The works’ chilling effects were heightened by Yoo’s contributions, notably two Plexiglas shelves that supported neat rows of clear-plastic bags vacuum-sealing what looked like plops of vomit, or some similarly variegated collection of effluvia. The contents were, in fact, mixtures of lady-centric herbs and cosmetics—mugwort and mascara wax, ginseng and Marc Jacobs perfume, arrowroot and lipstick. The clean, clear lines of the display contrasted starkly with its gooey contents. Just what the hell results from all the promise-heavy powders and pills and salves and creams I’ve put in and on my body? I once dated someone who teased me about my smorgasbord of beauty products by referring to them collectively as “perfect creams.” Every time I came home with a new one, he’d smile and say, “Is this the one that’s going to do it?”
Yoo’s other, central work, The Birth of Venus, 2019, consisted of a rectangular wooden dais on the floor populated with more liquids and makeup products, all either trapped in little acrylic boxes or contained in slumped plastic bags connected by clear medical tubing. Clippings of newspapers, photographs, and other printed materials hinted at wider contexts.

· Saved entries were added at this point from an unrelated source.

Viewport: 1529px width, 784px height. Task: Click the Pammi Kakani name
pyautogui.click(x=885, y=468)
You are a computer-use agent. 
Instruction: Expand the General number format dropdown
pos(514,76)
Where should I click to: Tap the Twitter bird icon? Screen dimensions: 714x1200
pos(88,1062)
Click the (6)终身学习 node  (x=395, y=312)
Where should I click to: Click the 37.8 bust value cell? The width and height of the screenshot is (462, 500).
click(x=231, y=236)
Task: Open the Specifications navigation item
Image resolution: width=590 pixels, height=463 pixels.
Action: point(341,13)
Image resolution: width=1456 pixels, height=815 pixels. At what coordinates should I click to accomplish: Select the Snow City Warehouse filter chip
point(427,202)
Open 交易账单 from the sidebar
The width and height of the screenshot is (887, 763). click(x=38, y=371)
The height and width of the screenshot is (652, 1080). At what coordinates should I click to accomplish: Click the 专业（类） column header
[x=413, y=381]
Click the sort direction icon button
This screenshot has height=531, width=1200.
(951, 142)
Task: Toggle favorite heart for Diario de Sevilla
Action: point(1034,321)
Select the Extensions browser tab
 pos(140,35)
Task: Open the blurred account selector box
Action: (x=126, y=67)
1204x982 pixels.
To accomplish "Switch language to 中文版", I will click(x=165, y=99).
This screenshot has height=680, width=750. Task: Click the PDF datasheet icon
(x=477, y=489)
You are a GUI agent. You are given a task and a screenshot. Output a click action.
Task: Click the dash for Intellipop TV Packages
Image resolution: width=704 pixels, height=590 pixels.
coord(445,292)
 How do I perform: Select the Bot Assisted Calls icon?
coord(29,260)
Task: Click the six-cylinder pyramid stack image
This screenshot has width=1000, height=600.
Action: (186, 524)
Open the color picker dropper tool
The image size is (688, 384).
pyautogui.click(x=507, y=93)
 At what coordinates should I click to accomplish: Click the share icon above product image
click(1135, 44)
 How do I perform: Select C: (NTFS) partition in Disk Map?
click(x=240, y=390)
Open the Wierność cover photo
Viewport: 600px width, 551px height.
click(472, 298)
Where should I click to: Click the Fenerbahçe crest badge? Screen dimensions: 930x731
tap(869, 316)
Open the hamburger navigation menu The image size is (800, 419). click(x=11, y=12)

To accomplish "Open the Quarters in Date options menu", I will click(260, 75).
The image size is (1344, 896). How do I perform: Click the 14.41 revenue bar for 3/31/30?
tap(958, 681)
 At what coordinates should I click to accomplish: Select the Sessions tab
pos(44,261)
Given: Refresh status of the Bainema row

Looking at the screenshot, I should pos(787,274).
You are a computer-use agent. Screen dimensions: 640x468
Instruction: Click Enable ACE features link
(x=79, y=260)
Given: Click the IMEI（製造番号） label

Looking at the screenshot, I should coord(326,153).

A page torn from Susan Sontag’s Illness as Metaphor (1978) was plastered down next to a hunk of modified glycerin soap resembling a diseased heart; liquids, vitamins, and various perfect creams spilled out of a clear tube. Sontag: CANCER PATIENTS ARE LIED TO, NOT JUST BECAUSE THE DISEASE IS (OR IS THOUGHT TO BE) A DEATH SENTENCE, BUT BECAUSE IT IS FELT TO BE OBSCENE—IN THE ORIGINAL MEANING OF THAT WORD: ILL-OMENED, ABOMINABLE, REPUGNANT TO THE SENSES. A little Venus of Willendorf replica stood just beyond the platform, watching over it all.
According to the press release, the piece obliquely charts Yoo’s mother’s fight with cancer, though the chaotic arrangement could have been the game board for a homemade, alien iteration of Operation. By pairing this narrative with an opaque, gamelike layout, The Birth of Venus riffs on the imperative to craft one’s own cancer “story” while also “beating” the disease. Incorporating Sontag’s commentary, Yoo suggests this can only be achieved through cover-up, both cosmetic and delusional.
The alchemy between these two, ahem, bodies of work conjured an exponentially more caliginous theme than what concerns the artists individually. As someone who, in response to her own cancer diagnosis, grew out her hair, put on gobs of lipstick, and stuffed kale and vitamin C pills in her mouth (as if sexiness could cheat death!), I sensed here—more than the scent of Estée Lauder solutions or the dark data surrounding Watson’s talismans—the discord between understanding one’s body as an exploitable image and experiencing it as a vulnerable sack of fluids. We often juggle both feelings at once.